Goal 1 – In the text on the FPGA time-to-digital converter, what precision does the 3-tap CSC heterogeneous delay chain configuration achieve?
Goal 2 – Translate this sentence from the text on the FPGA time-to-digital converter into Spanish: "The implementation scheme of a TDC is selected based on the target resolution requirements."
Goal 3 – Continue the text on the FPGA time-to-digital converter from the point where it stops.

Selected text –
------------------------------------

The Tuned-TDL methodology specifically addresses non-uniform sampling intervals in carry chains by strategically combining Carry (C) and XOR (S) outputs (e.g., SSSS, CCCC, SCSC), thereby enhancing linearity and measurement accuracy. Based on the open-source jTDC by BIELING John [14], this work integrates Tuned-TDL principles to achieve a precision of 17.213 ps. Implemented on the Ailinx AX7203 development board (XC7A200T-2FBG484 FPGA), the proposed TDC operates with a sampling clock frequency of 500 MHz, enabling shorter delay chains. Furthermore, we introduce a novel 3-tap CSC heterogeneous delay chain configuration that achieves a precision of 17.520 ps. While this performance is inferior to optimal 4-tap heterogeneous architecture, it represents an effective improvement over conventional delay chains, which exhibit a precision of 17.998 ps.

The rest of the article is organized as follows. The basic working principal of an TDL-TDC and the proposed heterogeneous TDL-TDC is described in Section 2. The design methodology of the jTDC and the architecture of the heterogeneous TDL are explained in detail. Experimental measurement results are presented in Section 3, which also includes detailed explanations of the experimental setup, calibration methodology, evaluation criteria and a comparative analysis with single TDL-TDCs from recent years. Finally, Section 4 summarizes the key features of the proposed TDC and concludes the article.

2. Design of the Proposed TDC

2.1. Basic Priciple of TDL-TDC

The implementation scheme of a TDC is selected based on the target resolution requirements. In conventional application scenarios (>2 ns), a basic architecture based on clock counters can meet measurement needs, where the time resolution corresponds to the system clock period. However, when measurement accuracy requirements increase to sub-nanosecond or even picosecond levels, traditional counter approaches would require reference clocks operating at tens of GHz frequencies, posing significant challenges even when implemented in ASICs. Therefore, to achieve high-precision measurement of fine time intervals, the adoption of interpolation sampling methods becomes an essential complementary approach.

For the measurement of the time interval between a pair of START/STOP signals, as shown in Figure 1, the coarse counting uses a clock counter to calculate the number of cycles n between the START and STOP signals. Combined with the sampling clock period

T_{CLK}

, this yields the coarse time

T_{coarse} = n \cdot T_{CLK}

. Fine counting, on the other hand, employs interpolation sampling via a delay line and sampling encoding to capture the time differences

T_{fine_start}

and

T_{fine_stop}

between the signal edges and the sampling clock edges. The final measured value

T_{measured}

is then derived from these results

T_{m e a s u r e d} = n \cdot T_{C L K} + T_{f i n e_s t a r t} - T_{f i n e_s t o p}

(1)

------------------------------------

Material provided –
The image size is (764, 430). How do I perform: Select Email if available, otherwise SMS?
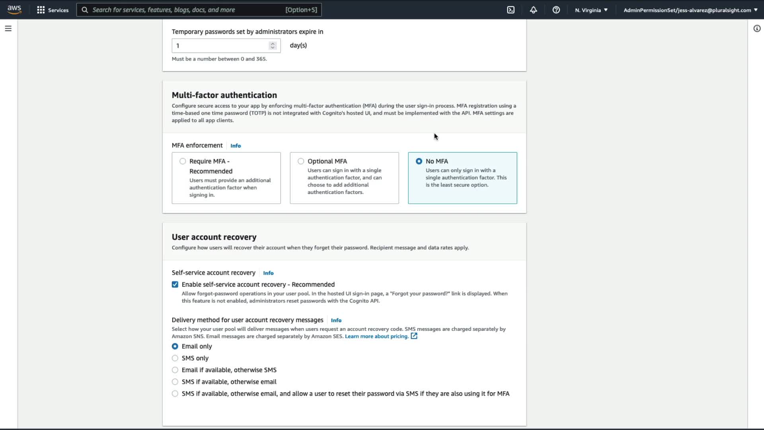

------------------------------------

Result 1 – 17.520 ps

Result 2 – El esquema de implementación de un TDC se selecciona en función de los requisitos de resolución objetivo.

Result 3 –
When implementing a high-precision TDC with coarse-fine two-stage quantization on an FPGA platform, the fine counting module typically achieves sub-cycle time interpolation through TDL or phased clock scheme. The working principle of TDL is illustrated in Figure 2: multiple tap points with relatively fixed delay intervals are set along the delay chain. As signals propagate through delay elements, the states of these tap points are recorded at the positive edge of sampling clock. By analyzing corresponding thermometer code, the position of signal edges within the delay chain can be determined, thereby identifying the signal arrival time. In FPGA implementations, delay chains are typically constructed using logic elements (primarily carry chains) or routing resources, which exhibit relatively stable delay characteristics.

The delay characteristics of logic elements inside FPGAs are susceptible to chip process, voltage, and temperature (PVT) variations, which may lead to measurement instability. To address this, calibration techniques such as the Code Density Test (CDT) must be employed to determine the actual delay time of each delay element. Secondly, due to the non-uniformity of FPGA routing resources, delays may vary across different paths. Therefore, optimizing placement and routing becomes crucial during synthesis and implementations to ensure consistency of delay elements. Additionally, when signal edges occur near tap points of the delay chain, metastability in register may be triggered, affecting measurement accuracy. Finally, considering that a single delay chain typically requires hundreds of delay elements, multi-channel integration may consume substantial programmable resources, posing challenges for improving integration density and reducing costs. In practical designs, multiple critical factors including delay uniformity, resolution, calibration methods, and resource constraints must be comprehensively considered to achieve high-performance time-to-digital conversion.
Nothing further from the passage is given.